Pakistan’s total foreign exchange reserves were recorded at US$15.75 billion during the week ending April 4, citing the State Bank of Pakistan (SBP).
The reserves held by the SBP increased by US$23 million, reaching US$10.69 billion during the same period, while the country’s net foreign reserves held by commercial banks stood at US$5.05 billion. According to the SBP, its reserves rose by US$23 million, reaching US$10,699.4 million during the week ending April 4, 2025.

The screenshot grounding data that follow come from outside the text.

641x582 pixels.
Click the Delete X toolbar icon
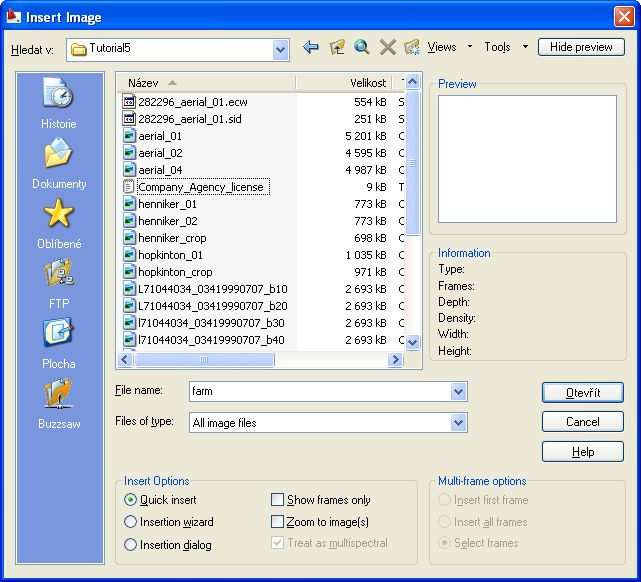[388, 48]
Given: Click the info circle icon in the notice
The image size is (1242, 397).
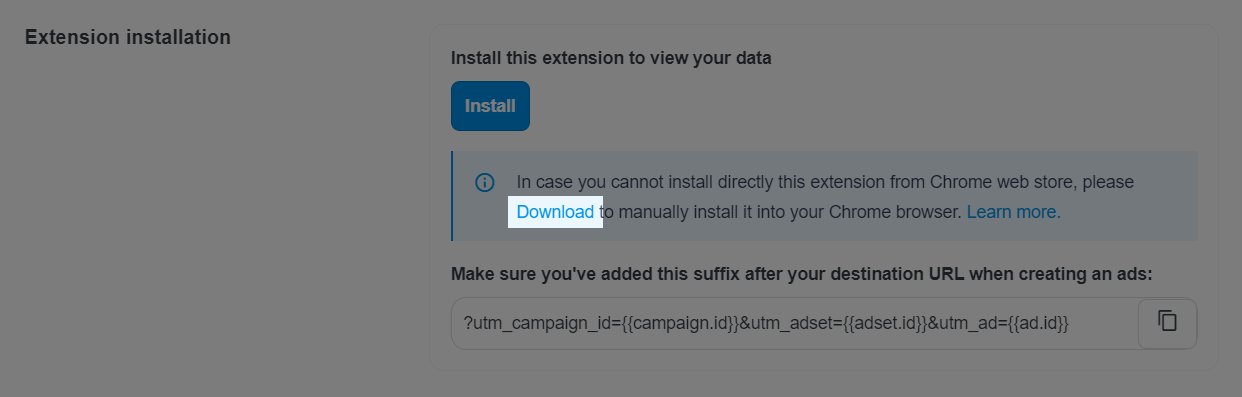Looking at the screenshot, I should pos(485,182).
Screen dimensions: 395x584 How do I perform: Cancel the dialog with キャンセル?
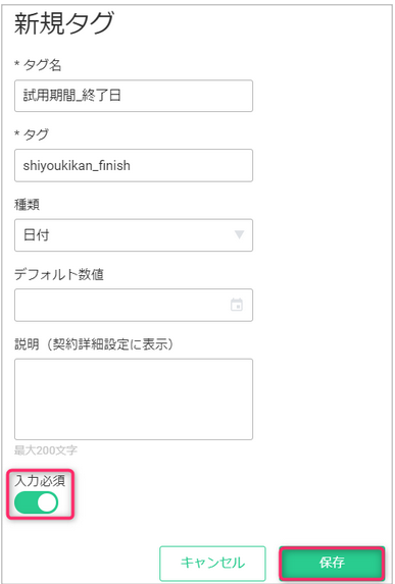coord(212,563)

This positive shift in the reserves is a welcome sign for Pakistan’s economy, which has been facing significant challenges in recent months. Despite the ongoing financial pressures, this modest increase reflects a steady recovery, albeit slower than some may have hoped. Notably, last week’s data showed a rise of $70 million in the SBP’s reserves, bringing them to $10.68 billion during the week ending March 28.
Pakistan’s total liquid foreign reserves amounted to $15.58 billion, a sum that includes reserves held by both the SBP and commercial banks. The net reserves held by commercial banks stood at $4.90 billion, marking a significant portion of the total reserves. The rise in reserves is expected to provide some relief amid challenges such as inflation, fiscal deficits, and ongoing structural reforms in the country’s financial sector.

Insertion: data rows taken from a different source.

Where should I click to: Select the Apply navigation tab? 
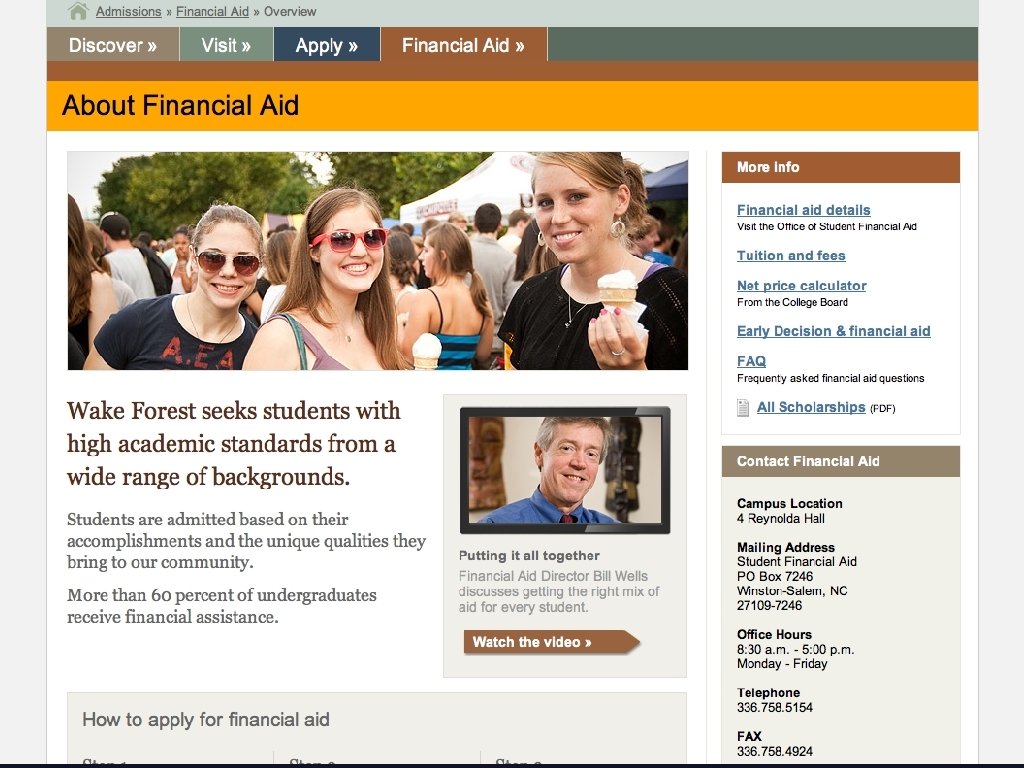pyautogui.click(x=327, y=44)
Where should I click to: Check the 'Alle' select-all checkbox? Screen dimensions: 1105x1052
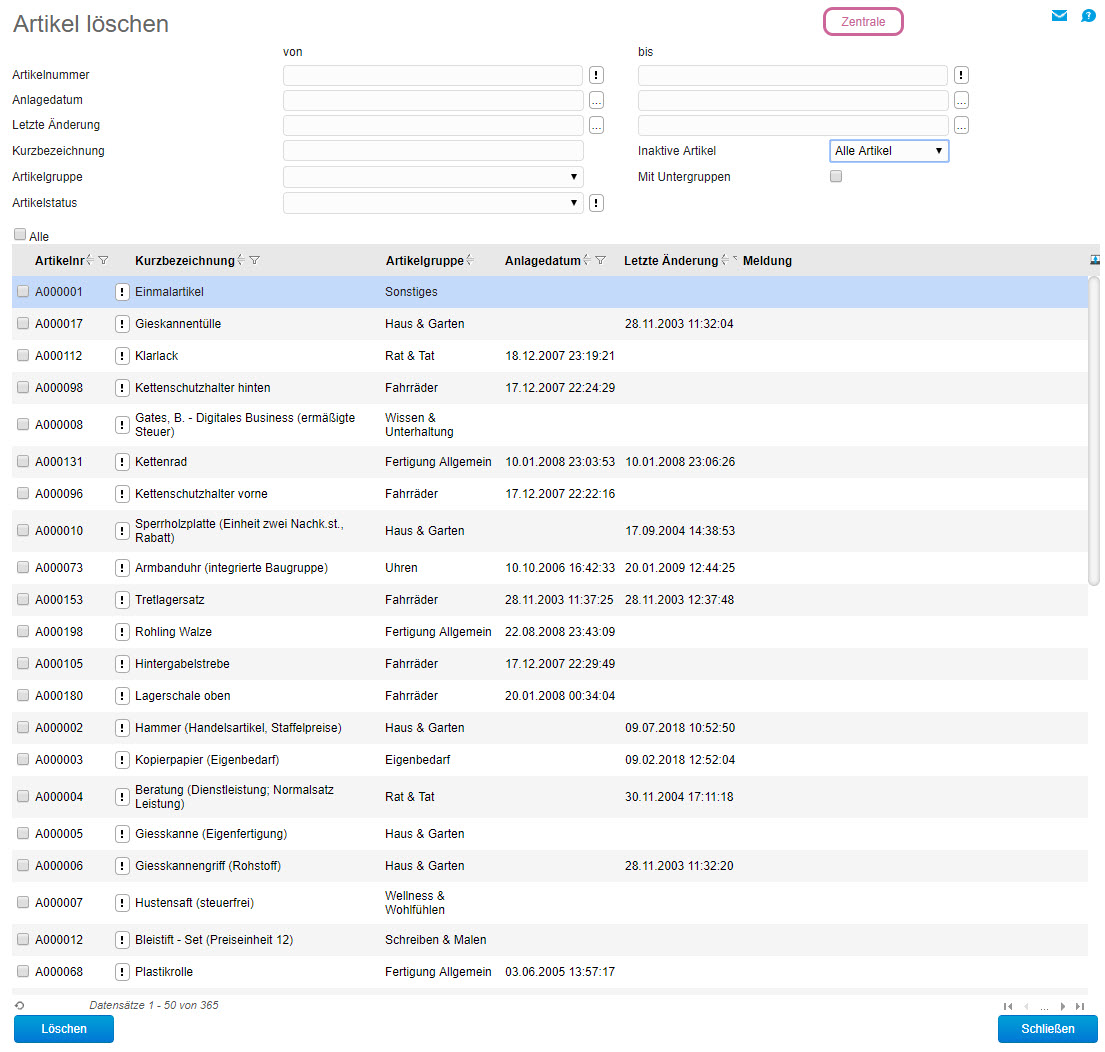pyautogui.click(x=20, y=235)
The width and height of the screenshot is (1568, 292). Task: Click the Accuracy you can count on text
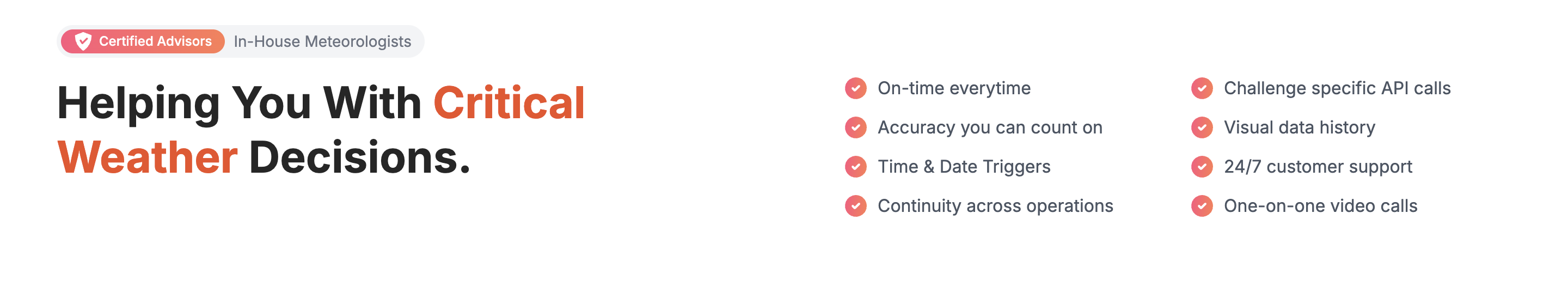(x=990, y=127)
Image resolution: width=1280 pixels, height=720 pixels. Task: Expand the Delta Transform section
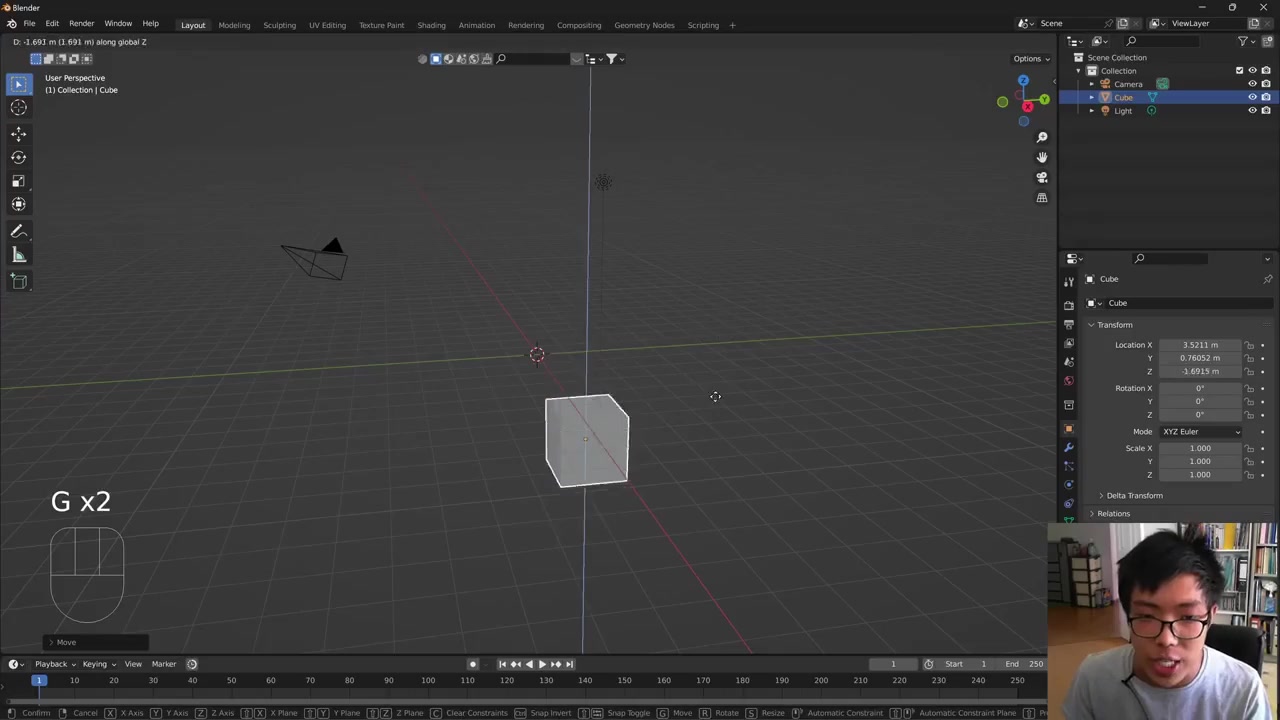[x=1134, y=496]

However, despite the increase in reserves, the central bank has not specified the underlying reasons for this rise, leaving some questions unanswered. Analysts speculate that the increase could be linked to ongoing financial support from international creditors or improvements in remittances. Nevertheless, the overall increase in reserves is being viewed as a positive step toward stabilizing Pakistan’s foreign exchange position.
The government remains focused on efforts to boost the country’s reserves further, as maintaining adequate foreign exchange reserves is crucial for managing import payments and stabilizing the national currency. This rise is expected to offer some temporary relief, but Pakistan still faces significant challenges in achieving long-term economic stability.